(Records excerpted from a collection)
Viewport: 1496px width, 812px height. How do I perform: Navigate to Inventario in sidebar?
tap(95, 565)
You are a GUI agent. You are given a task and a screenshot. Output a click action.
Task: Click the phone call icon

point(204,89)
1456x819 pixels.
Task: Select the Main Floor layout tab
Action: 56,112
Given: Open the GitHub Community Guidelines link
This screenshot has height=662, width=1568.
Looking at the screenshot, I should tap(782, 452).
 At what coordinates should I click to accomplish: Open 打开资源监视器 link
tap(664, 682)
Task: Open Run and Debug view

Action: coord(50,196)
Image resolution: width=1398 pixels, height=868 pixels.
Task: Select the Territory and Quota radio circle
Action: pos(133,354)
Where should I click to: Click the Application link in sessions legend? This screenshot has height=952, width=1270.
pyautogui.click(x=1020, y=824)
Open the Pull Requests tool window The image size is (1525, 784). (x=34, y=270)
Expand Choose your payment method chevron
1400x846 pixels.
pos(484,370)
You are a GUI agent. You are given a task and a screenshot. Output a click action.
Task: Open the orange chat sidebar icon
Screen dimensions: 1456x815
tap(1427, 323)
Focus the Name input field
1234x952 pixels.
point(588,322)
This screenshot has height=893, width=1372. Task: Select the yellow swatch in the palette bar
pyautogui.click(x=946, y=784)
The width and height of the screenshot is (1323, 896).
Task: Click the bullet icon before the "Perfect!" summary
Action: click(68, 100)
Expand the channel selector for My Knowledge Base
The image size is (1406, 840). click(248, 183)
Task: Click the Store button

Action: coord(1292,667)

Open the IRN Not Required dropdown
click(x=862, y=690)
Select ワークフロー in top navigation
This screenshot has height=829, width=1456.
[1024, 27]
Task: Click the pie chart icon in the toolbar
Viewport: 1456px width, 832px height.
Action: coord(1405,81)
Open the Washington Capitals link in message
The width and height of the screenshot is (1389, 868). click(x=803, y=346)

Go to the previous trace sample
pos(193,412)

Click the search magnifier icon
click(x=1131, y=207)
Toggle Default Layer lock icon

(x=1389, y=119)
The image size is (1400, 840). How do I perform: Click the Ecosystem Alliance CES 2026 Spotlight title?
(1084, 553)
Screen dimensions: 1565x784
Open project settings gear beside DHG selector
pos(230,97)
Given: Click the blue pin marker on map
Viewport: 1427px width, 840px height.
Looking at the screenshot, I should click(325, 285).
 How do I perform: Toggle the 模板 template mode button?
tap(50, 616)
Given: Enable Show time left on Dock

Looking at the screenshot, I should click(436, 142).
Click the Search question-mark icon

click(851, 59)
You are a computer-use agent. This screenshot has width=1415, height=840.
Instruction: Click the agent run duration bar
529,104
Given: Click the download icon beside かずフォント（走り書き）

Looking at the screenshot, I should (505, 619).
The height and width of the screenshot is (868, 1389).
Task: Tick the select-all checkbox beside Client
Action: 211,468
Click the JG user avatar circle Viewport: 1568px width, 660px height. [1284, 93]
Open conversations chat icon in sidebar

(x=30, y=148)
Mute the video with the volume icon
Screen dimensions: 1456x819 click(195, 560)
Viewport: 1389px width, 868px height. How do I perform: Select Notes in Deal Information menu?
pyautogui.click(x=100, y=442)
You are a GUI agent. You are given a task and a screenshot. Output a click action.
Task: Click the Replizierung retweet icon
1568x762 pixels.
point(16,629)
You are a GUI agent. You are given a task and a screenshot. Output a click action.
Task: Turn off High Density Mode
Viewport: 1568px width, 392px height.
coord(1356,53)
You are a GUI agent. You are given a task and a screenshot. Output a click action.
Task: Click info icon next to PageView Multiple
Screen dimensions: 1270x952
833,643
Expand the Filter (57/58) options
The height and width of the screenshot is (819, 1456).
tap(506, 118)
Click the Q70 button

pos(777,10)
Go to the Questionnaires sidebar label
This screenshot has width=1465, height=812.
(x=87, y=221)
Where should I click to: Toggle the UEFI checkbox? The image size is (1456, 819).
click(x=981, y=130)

What is being asked:
Every record shown above should appear again in your answer, unchanged.

Result:
Viewport: 1496px width, 812px height. How do I perform: Navigate to Inventario in sidebar?
tap(95, 565)
You are a GUI agent. You are given a task and a screenshot. Output a click action.
Task: Click the phone call icon

point(204,89)
1456x819 pixels.
Task: Select the Main Floor layout tab
Action: 56,112
Given: Open the GitHub Community Guidelines link
This screenshot has height=662, width=1568.
Looking at the screenshot, I should tap(782, 452).
 At what coordinates should I click to accomplish: Open 打开资源监视器 link
tap(664, 682)
Task: Open Run and Debug view

Action: coord(50,196)
Image resolution: width=1398 pixels, height=868 pixels.
Task: Select the Territory and Quota radio circle
Action: pos(133,354)
Where should I click to: Click the Application link in sessions legend? This screenshot has height=952, width=1270.
pyautogui.click(x=1020, y=824)
Open the Pull Requests tool window The image size is (1525, 784). (x=34, y=270)
Expand Choose your payment method chevron
1400x846 pixels.
pos(484,370)
You are a GUI agent. You are given a task and a screenshot. Output a click action.
Task: Open the orange chat sidebar icon
Screen dimensions: 1456x815
tap(1427, 323)
Focus the Name input field
1234x952 pixels.
point(588,322)
This screenshot has height=893, width=1372. Task: Select the yellow swatch in the palette bar
pyautogui.click(x=946, y=784)
The width and height of the screenshot is (1323, 896).
Task: Click the bullet icon before the "Perfect!" summary
Action: click(68, 100)
Expand the channel selector for My Knowledge Base
The image size is (1406, 840). click(248, 183)
Task: Click the Store button

Action: coord(1292,667)

Open the IRN Not Required dropdown
click(x=862, y=690)
Select ワークフロー in top navigation
This screenshot has height=829, width=1456.
[1024, 27]
Task: Click the pie chart icon in the toolbar
Viewport: 1456px width, 832px height.
Action: coord(1405,81)
Open the Washington Capitals link in message
The width and height of the screenshot is (1389, 868). click(x=803, y=346)

Go to the previous trace sample
pos(193,412)

Click the search magnifier icon
click(x=1131, y=207)
Toggle Default Layer lock icon

(x=1389, y=119)
The image size is (1400, 840). How do I perform: Click the Ecosystem Alliance CES 2026 Spotlight title?
(1084, 553)
Screen dimensions: 1565x784
Open project settings gear beside DHG selector
pos(230,97)
Given: Click the blue pin marker on map
Viewport: 1427px width, 840px height.
Looking at the screenshot, I should click(325, 285).
 How do I perform: Toggle the 模板 template mode button?
tap(50, 616)
Given: Enable Show time left on Dock

Looking at the screenshot, I should click(436, 142).
Click the Search question-mark icon

click(851, 59)
You are a computer-use agent. This screenshot has width=1415, height=840.
Instruction: Click the agent run duration bar
529,104
Given: Click the download icon beside かずフォント（走り書き）

Looking at the screenshot, I should (505, 619).
The height and width of the screenshot is (868, 1389).
Task: Tick the select-all checkbox beside Client
Action: 211,468
Click the JG user avatar circle Viewport: 1568px width, 660px height. [1284, 93]
Open conversations chat icon in sidebar

(x=30, y=148)
Mute the video with the volume icon
Screen dimensions: 1456x819 click(195, 560)
Viewport: 1389px width, 868px height. How do I perform: Select Notes in Deal Information menu?
pyautogui.click(x=100, y=442)
You are a GUI agent. You are given a task and a screenshot. Output a click action.
Task: Click the Replizierung retweet icon
1568x762 pixels.
point(16,629)
You are a GUI agent. You are given a task and a screenshot. Output a click action.
Task: Turn off High Density Mode
Viewport: 1568px width, 392px height.
coord(1356,53)
You are a GUI agent. You are given a task and a screenshot. Output a click action.
Task: Click info icon next to PageView Multiple
Screen dimensions: 1270x952
833,643
Expand the Filter (57/58) options
The height and width of the screenshot is (819, 1456).
tap(506, 118)
Click the Q70 button

pos(777,10)
Go to the Questionnaires sidebar label
This screenshot has width=1465, height=812.
(x=87, y=221)
Where should I click to: Toggle the UEFI checkbox? The image size is (1456, 819).
click(x=981, y=130)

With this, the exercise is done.